ICAP Names Kelsi Brown Corkran as Supreme Court Director
June 16, 2021
WASHINGTON — Georgetown Law’s Institute for Constitutional Advocacy and Protection (ICAP) announced today that Kelsi Brown Corkran has been named the organization’s first Supreme Court director. Corkran will oversee ICAP’s Supreme Court litigation, focusing on civil rights and criminal justice matters at both the certiorari and merits stages.
“I have long admired ICAP’s critical litigation defending constitutional rights and separation of powers, and I’m thrilled to join the team to expand that work before our nation’s highest court,” Corkran said.

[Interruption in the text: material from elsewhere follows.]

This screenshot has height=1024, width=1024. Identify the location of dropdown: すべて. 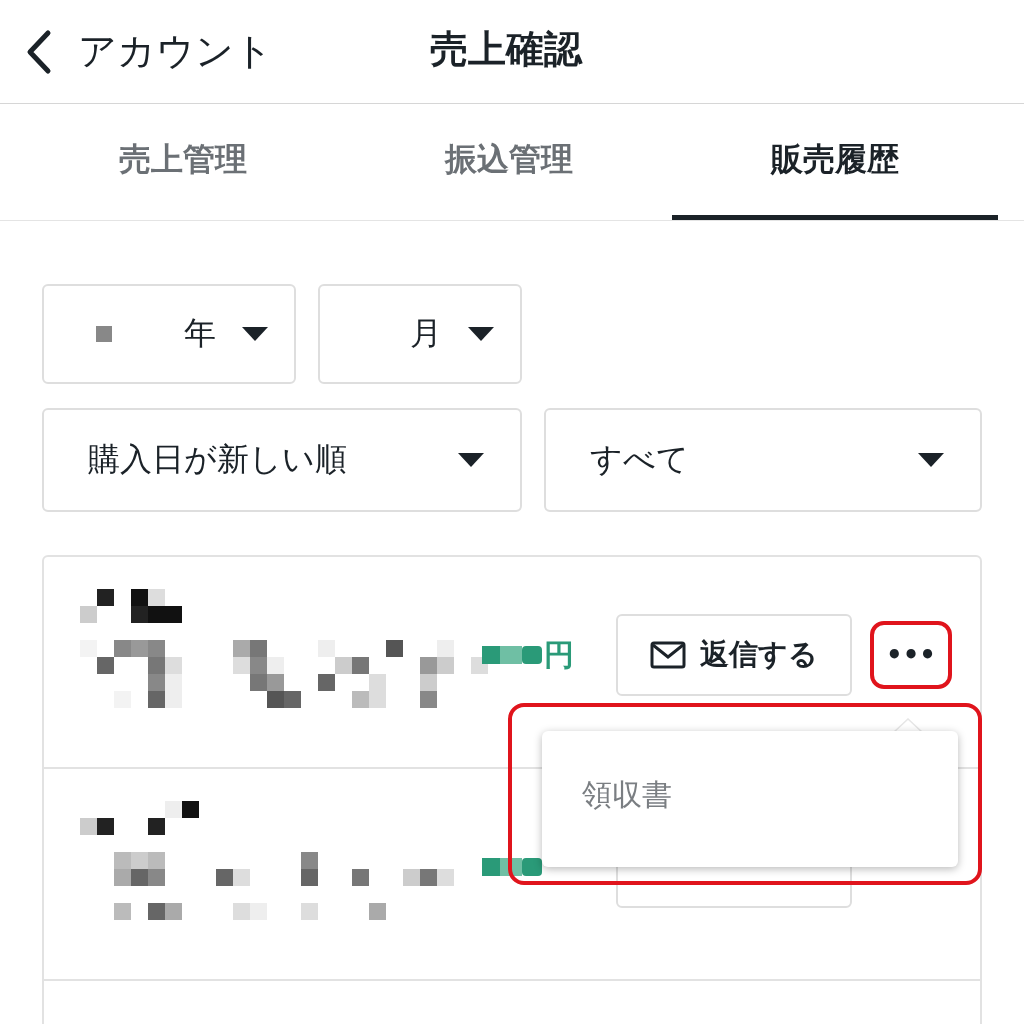
(763, 460).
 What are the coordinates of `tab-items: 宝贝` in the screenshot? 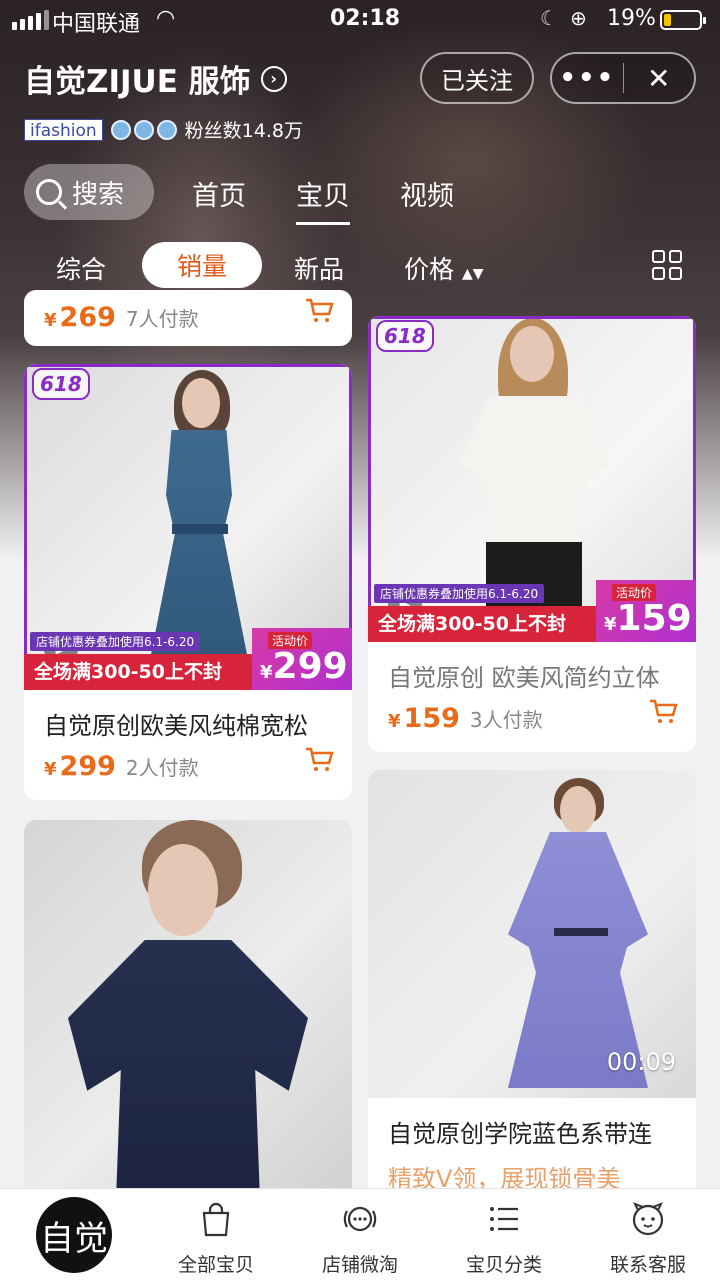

Corkran served as lead counsel in two of the most significant civil rights cases before the Court in the 2020 term. She successfully argued Torres v. Madrid, in which the Court reversed a lower court decision and held that police use of force with the intent to restrain a person is a seizure, even if the force does not succeed in subduing the person. In Taylor v. Riojas, Corkran led a challenge to inhumane prison conditions that marked the first time in 16 years that the Court denied qualified immunity to a government officer.
In 2018, Corkran successfully argued before the Court on behalf of the plaintiff in City of Hays v. Vogt, a civil rights suit asserting violations of the Fifth Amendment’s Self-Incrimination Clause. She has argued more than 30 cases in courts of appeals, including in 11 of the 13 U.S. Courts of Appeals and the en banc Ninth Circuit.

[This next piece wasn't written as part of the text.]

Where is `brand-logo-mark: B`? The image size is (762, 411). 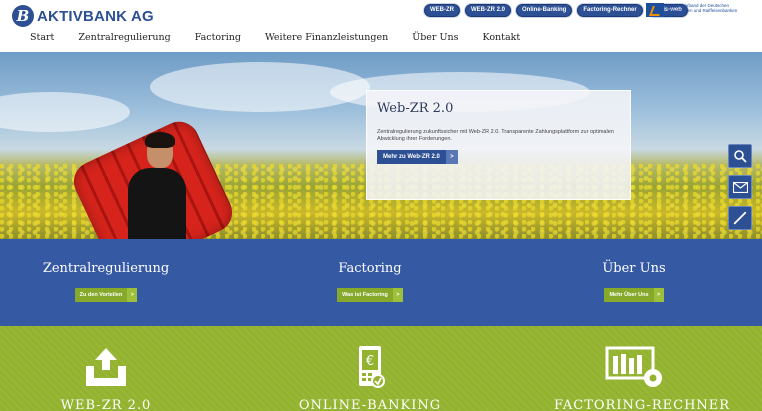 brand-logo-mark: B is located at coordinates (23, 16).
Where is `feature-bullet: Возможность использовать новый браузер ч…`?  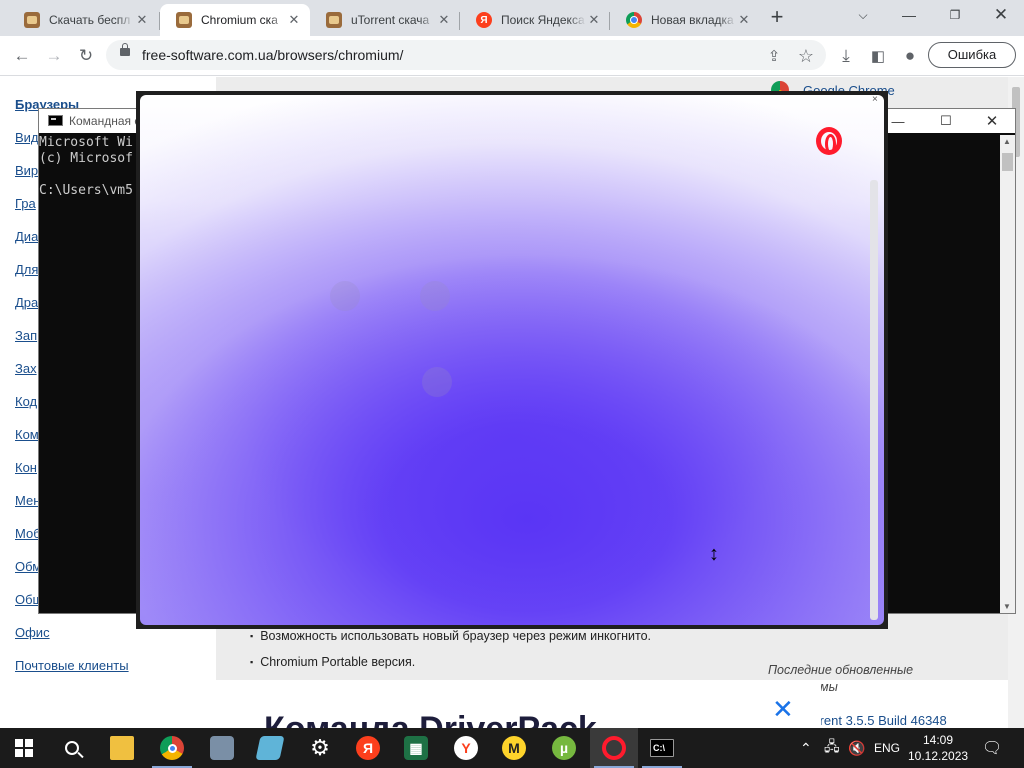
feature-bullet: Возможность использовать новый браузер ч… is located at coordinates (450, 636).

Corkran joins a leadership team at ICAP that includes its founder and faculty chair, Neal Katyal; its executive director, Mary McCord; and its managing director, Amy Marshak.
“Kelsi is a one of the greatest Supreme Court lawyers of our generation and a key part of ICAP’s legal SWAT team to stand up for the Constitution,” said Katyal, who has argued 44 cases in the Supreme Court.
In February 2021, Corkran joined ICAP as a pro bono senior fellow. Prior to joining ICAP, Corkran was the Head of the Supreme Court Practice at Orrick, Herrington & Sutcliffe. She previously served as a law clerk to Justice Ruth Bader Ginsburg of the United States Supreme Court and Judge David S. Tatel of the U.S. Court of Appeals for the D.C. Circuit. She also served as an attorney with the Civil Appellate Staff at the U.S. Department of Justice and in the Communications Office of the White House’s Executive Office of the President, where she assisted with judicial nominations, including the confirmation hearings of Justice Sonia Sotomayor. Prior to law school, she was a social worker in Philadelphia’s foster care system.
Corkran serves on the Board of Directors for the Washington Lawyers Committee for Civil Rights and Urban Affairs. She received her B.A. from the University of Pennsylvania and her J.D. and M.P.P. from the University of Chicago.